悲しい物語です
★★★☆☆
長編というスペースの余裕のせいか、陰陽師、それから主人公(道満もふくめて)についての詳しい解説がかなりの部分を占めます。しかし過去の短編でのエピソードについても伏線としてかなり言及されますので、やはり短編を読んでから読むのがお勧めです。謡曲「鉄輪」を知っていればもっと楽しめるかもしれません。しかしこの長編のエッセンスとフォーマットそしてオチは短編と変わりません。そしていくつかの例外を除いて終わりは悲しいものです。ただ長編というスタイルは、最後への盛り上がりをより劇的でかつ不可逆的なものにすることを可能ならしめます。このシリーズもつまるところは好みです。これに魅惑される人もいれば、これに飽きてしまう人もいるのでしょう。巻の二「相撲節会」のエピソードは全体の中での収まりはちょっと微妙ですね。

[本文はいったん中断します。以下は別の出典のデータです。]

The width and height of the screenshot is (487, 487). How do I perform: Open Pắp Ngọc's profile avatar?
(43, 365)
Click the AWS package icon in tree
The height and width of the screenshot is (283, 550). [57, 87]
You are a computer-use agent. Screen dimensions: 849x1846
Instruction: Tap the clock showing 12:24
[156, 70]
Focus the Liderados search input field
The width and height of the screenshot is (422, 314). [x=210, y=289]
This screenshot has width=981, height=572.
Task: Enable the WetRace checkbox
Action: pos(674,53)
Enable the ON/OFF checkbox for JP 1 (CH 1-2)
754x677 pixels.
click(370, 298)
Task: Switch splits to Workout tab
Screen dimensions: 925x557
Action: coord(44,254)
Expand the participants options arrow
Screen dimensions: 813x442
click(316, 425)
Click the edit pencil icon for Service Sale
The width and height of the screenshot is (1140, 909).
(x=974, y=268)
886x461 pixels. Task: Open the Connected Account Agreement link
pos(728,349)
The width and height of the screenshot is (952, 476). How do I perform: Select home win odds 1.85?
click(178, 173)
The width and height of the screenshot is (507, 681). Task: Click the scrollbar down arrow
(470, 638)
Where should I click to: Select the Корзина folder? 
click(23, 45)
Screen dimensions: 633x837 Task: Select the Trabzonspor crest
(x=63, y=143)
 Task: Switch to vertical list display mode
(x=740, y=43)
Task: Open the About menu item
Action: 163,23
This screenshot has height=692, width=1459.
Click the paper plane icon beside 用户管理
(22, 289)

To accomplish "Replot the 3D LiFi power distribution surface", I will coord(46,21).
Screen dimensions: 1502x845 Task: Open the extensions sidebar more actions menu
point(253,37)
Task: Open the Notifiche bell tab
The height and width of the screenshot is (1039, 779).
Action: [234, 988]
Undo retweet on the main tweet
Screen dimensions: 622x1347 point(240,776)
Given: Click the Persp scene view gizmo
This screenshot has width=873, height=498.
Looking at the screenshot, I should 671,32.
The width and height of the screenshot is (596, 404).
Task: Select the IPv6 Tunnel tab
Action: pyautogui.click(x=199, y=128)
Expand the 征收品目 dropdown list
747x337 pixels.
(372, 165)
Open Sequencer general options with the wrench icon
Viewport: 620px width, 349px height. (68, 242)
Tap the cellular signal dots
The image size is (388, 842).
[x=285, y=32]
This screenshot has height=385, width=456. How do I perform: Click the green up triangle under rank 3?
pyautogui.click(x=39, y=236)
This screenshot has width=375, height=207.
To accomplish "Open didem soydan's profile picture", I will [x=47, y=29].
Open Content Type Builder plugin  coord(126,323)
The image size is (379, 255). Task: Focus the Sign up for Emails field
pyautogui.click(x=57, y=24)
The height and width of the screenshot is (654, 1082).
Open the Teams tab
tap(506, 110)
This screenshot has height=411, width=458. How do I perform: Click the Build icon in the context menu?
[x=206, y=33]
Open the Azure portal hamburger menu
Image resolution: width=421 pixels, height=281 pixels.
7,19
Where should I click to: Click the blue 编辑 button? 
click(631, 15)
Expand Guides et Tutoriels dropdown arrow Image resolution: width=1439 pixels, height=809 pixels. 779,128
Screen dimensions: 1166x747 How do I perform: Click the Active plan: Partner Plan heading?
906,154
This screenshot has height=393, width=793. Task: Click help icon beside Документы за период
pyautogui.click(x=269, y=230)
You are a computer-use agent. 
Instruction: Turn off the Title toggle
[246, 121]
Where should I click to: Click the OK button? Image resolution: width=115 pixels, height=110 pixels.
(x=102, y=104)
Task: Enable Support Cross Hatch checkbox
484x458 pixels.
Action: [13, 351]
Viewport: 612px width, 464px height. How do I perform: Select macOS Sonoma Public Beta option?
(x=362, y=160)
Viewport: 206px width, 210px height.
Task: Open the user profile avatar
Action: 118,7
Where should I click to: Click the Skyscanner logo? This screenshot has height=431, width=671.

人の世の無常とだれの心に住むおどろおどろしい業が紡ぎだした哀しい物語
★★★★★
夢枕獏氏の陰陽師シリーズを読んだのは初めてでしたが、主人公の安倍晴明、源博雅がどのような人物なのか、あるいは陰陽師とはどのような人のことを言うのかが物語の中で丁寧に記されており予備知識のない者にも読みやすく書かれている。
私的なことですが、兵庫県佐用町江川地区いうところに安倍晴明と蘆屋道満の塚がそれぞれ小高い山の上に対峙するかたちであるのを観たのが本書を手に取るきっかけとなった。本書では安倍晴明が主役格のヒーロー、そして晴明とライバル関係にあったとされる蘆屋道満が悪相の脇役として描かれている。陰陽師といえば安倍晴明がその第一人者として知られておりカリスマ性がある。夢枕氏が物語の主人公として選んだのも当然のことと思う。しかし、播磨の地に住む私としては蘆屋道満をこのように扱うことについてほんの少し残念な気持ちもある。というのも、蘆屋道満は播磨国の出身と伝えられるからである。陰陽道の祖とされる安倍晴明に勝るとも劣らないほどの呪術力を持っていたとされ、晴明の好敵手であったのだ。晴明が藤原道長お抱えの陰陽師であったのに対し、道満は藤原顕光お抱えの陰陽師であった。要は歴史としての言い伝えはそれを残す側の権力者の思惑に左右されるのであり、朝廷側にいた晴明が「正義」とされるのは歴史の必然であって、事実がそのとおりであったとは限らないのだ。本書でも晴明は爽やかな若者、道満は老獪な人物といて描かれるが、実際は道満の方が若かったという説もある。事実はどうであったのか確かめようもないのだが、蘆屋道満が多く伝承されるように悪逆無道の人物であったとは限らない、そのことだけは記しておきたい。
とはいえ、夢枕氏の描く安倍晴明はなかなかのナイスガイであり、読者として応援せずにはいられないヒーローである。読者を惹きつけ虜にするだけの魅力に溢れている。このシリーズを全て読み通したいと思った次第。
本書は人の世の無常とだれの心に住むおどろおどろしい業が紡ぎだした哀しい物語。「生成り」とは辞書によると「能面の一。女の怨霊に用いる。角が生えかけた形で、般若(はんにや)になる以前のさまを表す」とある。源博雅が堀川橋のたもとで見初めた何処の人とも知れぬ姫。月日が経つにつれ姫の容色にも翳りが見え、そればかりか姫にふりかかった哀しき定めにより心に鬼を宿すまでになってしまう。読者はこの物語を読み終えてふり返ると、始めのほうで博雅が晴明に語った「そのお方が、老いてゆく御自分に対して、心に抱いている哀しみすらも、おれは愛しいのだよ」という一言にこの哀しい物語が暗示されていたのだと知ることになる。
よい漢たち
★★★★★
陰陽師安倍晴明と親友の源博雅。この二人の心の交流が,このシリーズのとても大切な軸となっているのはもういうまでもないことです。でも今回の生成り姫は二人の友情の深さや,それぞれのよい漢(おとこ)ぶりがいかんなく光っているように思います。博雅がかつて恋した姫君と再会したのは,彼女が「他にどのような術もなくなり,鬼になるしかなかった」時でした…悲しみ,恨みを晴らすために人の命を奪い,自らも傷ついていく姫を晴明,博雅がそれぞれもつ情の深さ熱さで救おうとする姿がとても魅力的に描かれています。また平安の貴族女性が親をなくし,夫の助けを失った時,いかに残酷な立場に置かれるか,源氏物語など古典に様々例が あり,一見華やかにイメージされる平安時代の社会の闇を感じることがありますが,獏さんはその闇を見事に描ききっておられ,この物語は本当に陰陽師シリーズの中でも殊に素晴らしいと思います!